I have always been the big girl all of my life. I'm 5'11. I was a size 10 in 6th grade at 5'7. I have always been big, it was who I was. I now feel with every pound and inch I lose, I'm shedding the lie of the person I was. I was defined as being big and not who I was. I always felt like people were thinking or talking about me when I walked in a room. I had those constant thoughts of: Will this chair hold me? Can I really fit in that last seat on that bench? How can I sit in between two people in the middle seat? Am I showing too many fat rolls? How can I eat in front of people, will they laugh?
It's crazy thoughts that I would have. I always felt like a person trapped in the constraints of fat. I would settle for bad boyfriends that would "accept me" but treat me like crap. I never thought I would be worthy of anything good. Sure, to the world I looked like a confident woman who had it all together. But the truth was, I was hurting and screaming for something to change.
As I lose the weight, sometimes I feel like I'm shedding my armour of protection. I can no longer hide behind my fat.
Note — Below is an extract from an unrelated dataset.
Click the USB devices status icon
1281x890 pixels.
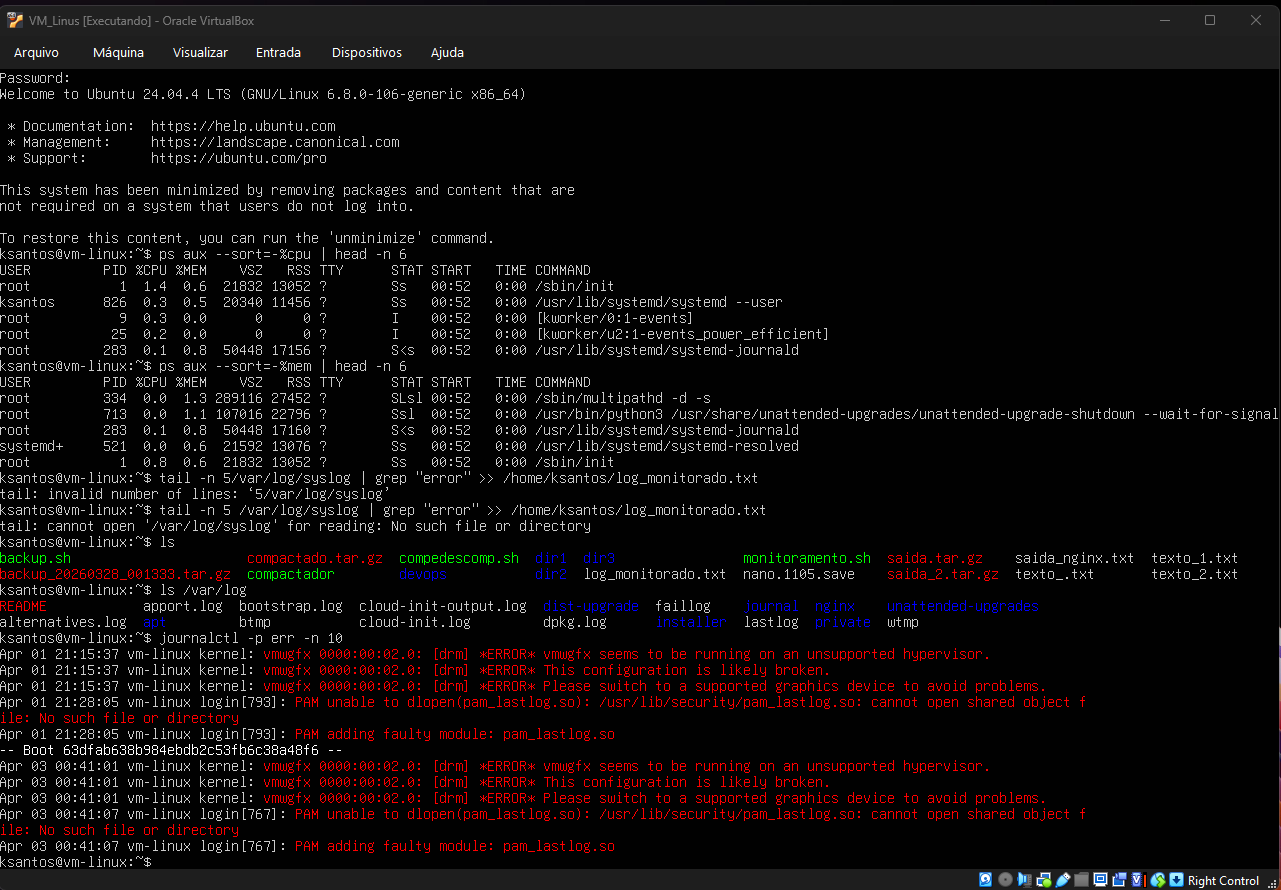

Don't get me wrong, I have a lot to lose still, but it's amazing what 39 inches and 30 pounds does to you.
Sorry I'm thinking out loud, but I was wondering if others ever have had these feeling. I don't think my personality is changing but I feel that the true person I am is finally coming out to play.
I know that I will change more as I go on this journey, but it's amazing to see it happening inside as well as outside. Am I the only one, or have others found this to be true too?